Records to use:
────────────────

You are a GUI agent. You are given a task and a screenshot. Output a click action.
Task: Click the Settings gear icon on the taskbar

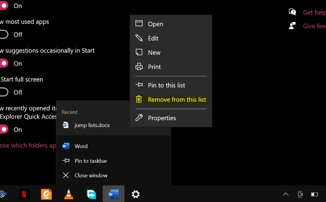(x=135, y=194)
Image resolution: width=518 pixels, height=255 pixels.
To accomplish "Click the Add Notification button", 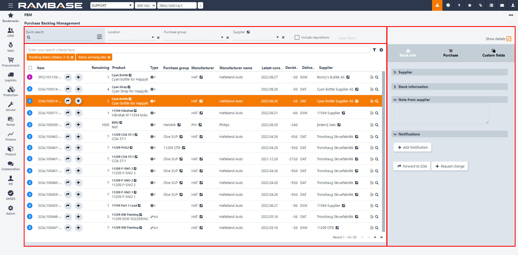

────────────────

Leaving the pictures aside, repeat the data above exactly.

You are a GUI agent. You are given a task and a screenshot. Output a click action.
Task: Click the Settings gear icon on the taskbar

(x=135, y=194)
Image resolution: width=518 pixels, height=255 pixels.
To accomplish "Click the Add Notification button", 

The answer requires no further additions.